O projeto, explica Andrei, é garantir que a educação cumpra seu papel. Toda vez que foi chamado à direção da escola para dar explicações a famílias sobre aspectos questionados em seu trabalho, ele se municiou de estudos sobre legislação e sobre os princípios norteadores dos currículos, para garantir que sua atividade não é ilegal e nem foge do que se preza nos documentos oficiais.

“Hoje eu não consigo, eu não me vejo apto emocionalmente para voltar à sala de aula. E falar de futuro, para mim, tem sido muito difícil: tenho conseguido viver um dia de cada vez, resolver as demandas de cada dia nessa luta pela justiça”, contou emocionado.
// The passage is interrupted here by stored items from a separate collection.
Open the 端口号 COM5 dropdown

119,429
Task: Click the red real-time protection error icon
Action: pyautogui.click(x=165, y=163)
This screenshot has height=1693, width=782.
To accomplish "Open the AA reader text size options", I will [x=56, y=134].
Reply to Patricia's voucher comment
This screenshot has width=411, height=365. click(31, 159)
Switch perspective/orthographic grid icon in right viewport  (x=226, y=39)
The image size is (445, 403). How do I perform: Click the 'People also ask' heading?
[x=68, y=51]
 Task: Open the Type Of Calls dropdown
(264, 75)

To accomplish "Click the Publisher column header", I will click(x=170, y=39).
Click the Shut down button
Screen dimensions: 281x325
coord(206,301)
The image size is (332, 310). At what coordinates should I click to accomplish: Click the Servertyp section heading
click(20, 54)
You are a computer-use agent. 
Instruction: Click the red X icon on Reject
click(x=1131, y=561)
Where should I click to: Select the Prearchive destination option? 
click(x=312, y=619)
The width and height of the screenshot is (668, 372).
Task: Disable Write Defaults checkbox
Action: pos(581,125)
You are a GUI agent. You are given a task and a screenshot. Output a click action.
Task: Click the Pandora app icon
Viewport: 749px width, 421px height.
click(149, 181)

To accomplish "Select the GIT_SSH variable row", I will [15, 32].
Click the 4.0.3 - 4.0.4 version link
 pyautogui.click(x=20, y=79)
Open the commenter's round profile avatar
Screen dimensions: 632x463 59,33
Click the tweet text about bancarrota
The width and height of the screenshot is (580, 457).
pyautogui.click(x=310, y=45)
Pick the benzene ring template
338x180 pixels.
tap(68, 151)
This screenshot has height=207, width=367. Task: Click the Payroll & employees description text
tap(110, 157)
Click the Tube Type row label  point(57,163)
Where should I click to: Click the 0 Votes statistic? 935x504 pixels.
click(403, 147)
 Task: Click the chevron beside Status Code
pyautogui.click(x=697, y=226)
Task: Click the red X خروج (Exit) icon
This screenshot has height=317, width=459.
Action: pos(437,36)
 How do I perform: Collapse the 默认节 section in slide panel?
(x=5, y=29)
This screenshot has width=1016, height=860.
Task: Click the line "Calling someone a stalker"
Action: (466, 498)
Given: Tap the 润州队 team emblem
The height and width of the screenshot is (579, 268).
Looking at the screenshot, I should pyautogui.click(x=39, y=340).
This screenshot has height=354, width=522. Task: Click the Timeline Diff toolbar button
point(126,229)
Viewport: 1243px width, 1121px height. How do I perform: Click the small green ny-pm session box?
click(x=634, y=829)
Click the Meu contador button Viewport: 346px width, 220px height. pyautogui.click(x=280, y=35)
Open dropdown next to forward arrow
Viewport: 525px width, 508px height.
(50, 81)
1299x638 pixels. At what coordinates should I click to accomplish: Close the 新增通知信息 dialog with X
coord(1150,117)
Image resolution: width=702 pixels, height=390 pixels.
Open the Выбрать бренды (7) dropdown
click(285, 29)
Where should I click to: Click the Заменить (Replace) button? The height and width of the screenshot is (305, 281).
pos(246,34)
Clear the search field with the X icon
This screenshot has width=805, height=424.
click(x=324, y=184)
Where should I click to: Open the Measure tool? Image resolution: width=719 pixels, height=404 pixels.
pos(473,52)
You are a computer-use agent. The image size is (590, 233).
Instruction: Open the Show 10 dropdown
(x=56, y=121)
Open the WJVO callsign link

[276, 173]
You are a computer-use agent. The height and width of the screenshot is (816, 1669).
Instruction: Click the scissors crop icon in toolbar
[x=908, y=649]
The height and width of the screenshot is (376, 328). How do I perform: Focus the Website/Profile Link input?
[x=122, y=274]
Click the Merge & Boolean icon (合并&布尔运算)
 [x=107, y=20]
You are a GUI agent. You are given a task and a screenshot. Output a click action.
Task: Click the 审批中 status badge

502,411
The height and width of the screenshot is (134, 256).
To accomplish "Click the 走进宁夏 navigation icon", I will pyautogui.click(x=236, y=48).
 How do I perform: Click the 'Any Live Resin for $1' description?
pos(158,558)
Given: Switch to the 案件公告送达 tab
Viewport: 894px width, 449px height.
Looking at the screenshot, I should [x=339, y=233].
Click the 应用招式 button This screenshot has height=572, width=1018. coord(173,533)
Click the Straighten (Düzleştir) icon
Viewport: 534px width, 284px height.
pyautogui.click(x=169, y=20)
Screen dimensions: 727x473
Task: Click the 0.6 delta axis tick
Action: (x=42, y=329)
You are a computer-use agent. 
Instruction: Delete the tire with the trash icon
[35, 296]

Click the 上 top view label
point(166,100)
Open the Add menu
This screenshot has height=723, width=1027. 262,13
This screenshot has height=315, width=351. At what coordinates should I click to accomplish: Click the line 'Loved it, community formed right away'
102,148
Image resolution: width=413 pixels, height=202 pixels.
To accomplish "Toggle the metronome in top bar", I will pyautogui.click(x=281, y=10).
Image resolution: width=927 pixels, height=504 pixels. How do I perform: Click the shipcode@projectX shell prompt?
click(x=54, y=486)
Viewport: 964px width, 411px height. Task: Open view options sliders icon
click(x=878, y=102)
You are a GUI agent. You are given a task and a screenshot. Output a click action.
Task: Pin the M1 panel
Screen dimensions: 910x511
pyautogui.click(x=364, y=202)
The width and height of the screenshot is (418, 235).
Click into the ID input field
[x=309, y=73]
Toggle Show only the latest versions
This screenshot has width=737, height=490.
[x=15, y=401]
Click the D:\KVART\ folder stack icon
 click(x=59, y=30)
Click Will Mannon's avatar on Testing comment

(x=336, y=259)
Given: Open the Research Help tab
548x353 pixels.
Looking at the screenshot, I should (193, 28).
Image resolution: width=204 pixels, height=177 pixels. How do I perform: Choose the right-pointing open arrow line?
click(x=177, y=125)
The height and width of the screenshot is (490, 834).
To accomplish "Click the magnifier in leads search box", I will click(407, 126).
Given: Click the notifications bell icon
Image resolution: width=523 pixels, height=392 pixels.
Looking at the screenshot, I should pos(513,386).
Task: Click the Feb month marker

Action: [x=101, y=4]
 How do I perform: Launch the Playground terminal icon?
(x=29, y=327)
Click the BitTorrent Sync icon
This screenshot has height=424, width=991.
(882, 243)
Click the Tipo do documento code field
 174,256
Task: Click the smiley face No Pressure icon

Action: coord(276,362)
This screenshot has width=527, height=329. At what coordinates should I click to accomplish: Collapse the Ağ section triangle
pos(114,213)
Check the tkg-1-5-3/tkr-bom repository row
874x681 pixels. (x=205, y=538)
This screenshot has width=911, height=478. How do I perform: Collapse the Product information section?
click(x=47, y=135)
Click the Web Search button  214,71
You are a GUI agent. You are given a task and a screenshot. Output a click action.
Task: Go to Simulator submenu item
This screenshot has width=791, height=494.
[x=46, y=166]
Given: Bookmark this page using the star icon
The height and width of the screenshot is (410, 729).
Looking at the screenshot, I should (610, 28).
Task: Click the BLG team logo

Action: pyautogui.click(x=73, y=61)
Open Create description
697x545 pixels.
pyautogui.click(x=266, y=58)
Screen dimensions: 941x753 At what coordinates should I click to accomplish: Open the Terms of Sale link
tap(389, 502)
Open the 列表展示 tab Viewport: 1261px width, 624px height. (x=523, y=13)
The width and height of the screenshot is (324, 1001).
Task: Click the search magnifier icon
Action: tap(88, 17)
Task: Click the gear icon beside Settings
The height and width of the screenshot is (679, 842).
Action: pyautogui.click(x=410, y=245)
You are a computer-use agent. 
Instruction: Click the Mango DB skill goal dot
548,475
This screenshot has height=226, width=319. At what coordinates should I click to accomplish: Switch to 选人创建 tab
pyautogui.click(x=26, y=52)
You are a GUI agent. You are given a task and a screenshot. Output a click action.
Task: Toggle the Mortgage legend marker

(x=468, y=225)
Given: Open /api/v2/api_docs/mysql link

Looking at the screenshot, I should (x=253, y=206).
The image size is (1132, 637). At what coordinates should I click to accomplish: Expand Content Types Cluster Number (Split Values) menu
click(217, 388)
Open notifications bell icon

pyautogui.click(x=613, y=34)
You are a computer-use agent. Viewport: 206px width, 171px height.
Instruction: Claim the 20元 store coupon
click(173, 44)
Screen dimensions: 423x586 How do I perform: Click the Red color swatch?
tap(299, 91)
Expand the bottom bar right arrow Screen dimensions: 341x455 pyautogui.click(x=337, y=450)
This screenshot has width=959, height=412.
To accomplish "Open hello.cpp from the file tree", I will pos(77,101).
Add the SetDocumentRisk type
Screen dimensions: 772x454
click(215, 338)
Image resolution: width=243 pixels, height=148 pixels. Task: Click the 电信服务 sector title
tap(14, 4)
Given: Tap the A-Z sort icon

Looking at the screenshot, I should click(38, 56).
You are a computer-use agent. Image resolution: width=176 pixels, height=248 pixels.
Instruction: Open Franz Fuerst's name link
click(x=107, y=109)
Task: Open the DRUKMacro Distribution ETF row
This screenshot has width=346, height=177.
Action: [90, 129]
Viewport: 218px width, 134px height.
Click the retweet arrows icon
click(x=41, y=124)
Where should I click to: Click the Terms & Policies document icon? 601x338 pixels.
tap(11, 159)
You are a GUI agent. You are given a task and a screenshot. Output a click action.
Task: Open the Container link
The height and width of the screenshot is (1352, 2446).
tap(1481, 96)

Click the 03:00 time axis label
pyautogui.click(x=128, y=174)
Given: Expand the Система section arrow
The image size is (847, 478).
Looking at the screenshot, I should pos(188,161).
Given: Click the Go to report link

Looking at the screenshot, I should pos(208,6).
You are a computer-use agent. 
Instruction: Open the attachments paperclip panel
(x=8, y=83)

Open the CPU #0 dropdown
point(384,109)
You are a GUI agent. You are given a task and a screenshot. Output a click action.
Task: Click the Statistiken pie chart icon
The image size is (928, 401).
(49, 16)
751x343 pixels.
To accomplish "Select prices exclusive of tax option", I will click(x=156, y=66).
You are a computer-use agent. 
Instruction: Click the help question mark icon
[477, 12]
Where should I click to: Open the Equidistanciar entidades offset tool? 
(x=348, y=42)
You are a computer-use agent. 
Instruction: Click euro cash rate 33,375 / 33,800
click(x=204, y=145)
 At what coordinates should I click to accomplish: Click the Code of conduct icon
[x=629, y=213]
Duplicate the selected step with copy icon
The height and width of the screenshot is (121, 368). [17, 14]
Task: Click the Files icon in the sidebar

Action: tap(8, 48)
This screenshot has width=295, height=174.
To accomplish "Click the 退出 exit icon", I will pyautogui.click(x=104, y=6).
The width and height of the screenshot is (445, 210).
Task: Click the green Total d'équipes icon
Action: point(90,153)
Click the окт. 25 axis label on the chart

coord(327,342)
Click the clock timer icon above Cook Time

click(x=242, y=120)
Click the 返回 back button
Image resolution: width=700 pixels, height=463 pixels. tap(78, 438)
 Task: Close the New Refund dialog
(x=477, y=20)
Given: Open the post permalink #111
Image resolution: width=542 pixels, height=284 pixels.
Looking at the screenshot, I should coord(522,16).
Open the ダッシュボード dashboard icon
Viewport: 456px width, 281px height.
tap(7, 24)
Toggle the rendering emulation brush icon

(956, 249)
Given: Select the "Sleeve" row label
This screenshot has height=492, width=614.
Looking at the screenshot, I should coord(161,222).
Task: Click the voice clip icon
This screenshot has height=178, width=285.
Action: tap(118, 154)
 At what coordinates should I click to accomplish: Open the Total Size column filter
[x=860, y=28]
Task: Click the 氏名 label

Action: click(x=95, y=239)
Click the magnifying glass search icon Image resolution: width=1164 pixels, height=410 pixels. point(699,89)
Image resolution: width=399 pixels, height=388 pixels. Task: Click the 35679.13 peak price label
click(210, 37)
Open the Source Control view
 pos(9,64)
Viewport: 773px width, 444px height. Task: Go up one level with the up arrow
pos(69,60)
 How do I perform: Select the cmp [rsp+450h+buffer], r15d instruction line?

“O que eu quero é que as mesmas pessoas que me difamam na internet precisem vir a público falar sobre a mentira e os danos que causaram nas nossas vidas, para nunca mais fazerem isso com ninguém”, completou.

Ausência de proteção estatal

A Secretaria de Educação de Santa Catarina informou, por e-mail, que possui um projeto de combate à violência contra professores, previsto para ser lançado ainda em outubro. Entre as principais ações, destacam-se: sensibilização dos estudantes e famílias para o respeito ao professor; acolhimento do professor vítima de violência, bem como o registro da ocorrência contra o agressor.

Para Juliana e Andrei, a ausência de proteção efetiva do Estado acirrou a tensão na comunidade e os levou à brutalidade e adoecimento. “O Estado tem condições e o dever de nos indenizar, assim como qualquer outro profissional da educação que passe por situações parecidas”, pontuou Andrei. 

Na pesquisa Razões da epidemia de violência contra professoras e professores do Ensino Básico brasileiro, do Observatório do Estado Social Brasileiro, pesquisadores descrevem o fenômeno como “erosão da esperança, que escapa como o pó do giz branco da lousa”.

“É sobre como nossos colegas do Ensino Básico tornaram-se reféns; reféns que, hoje, sentem no corpo as mais variadas formas de violência territorializadas no espaço escolar”.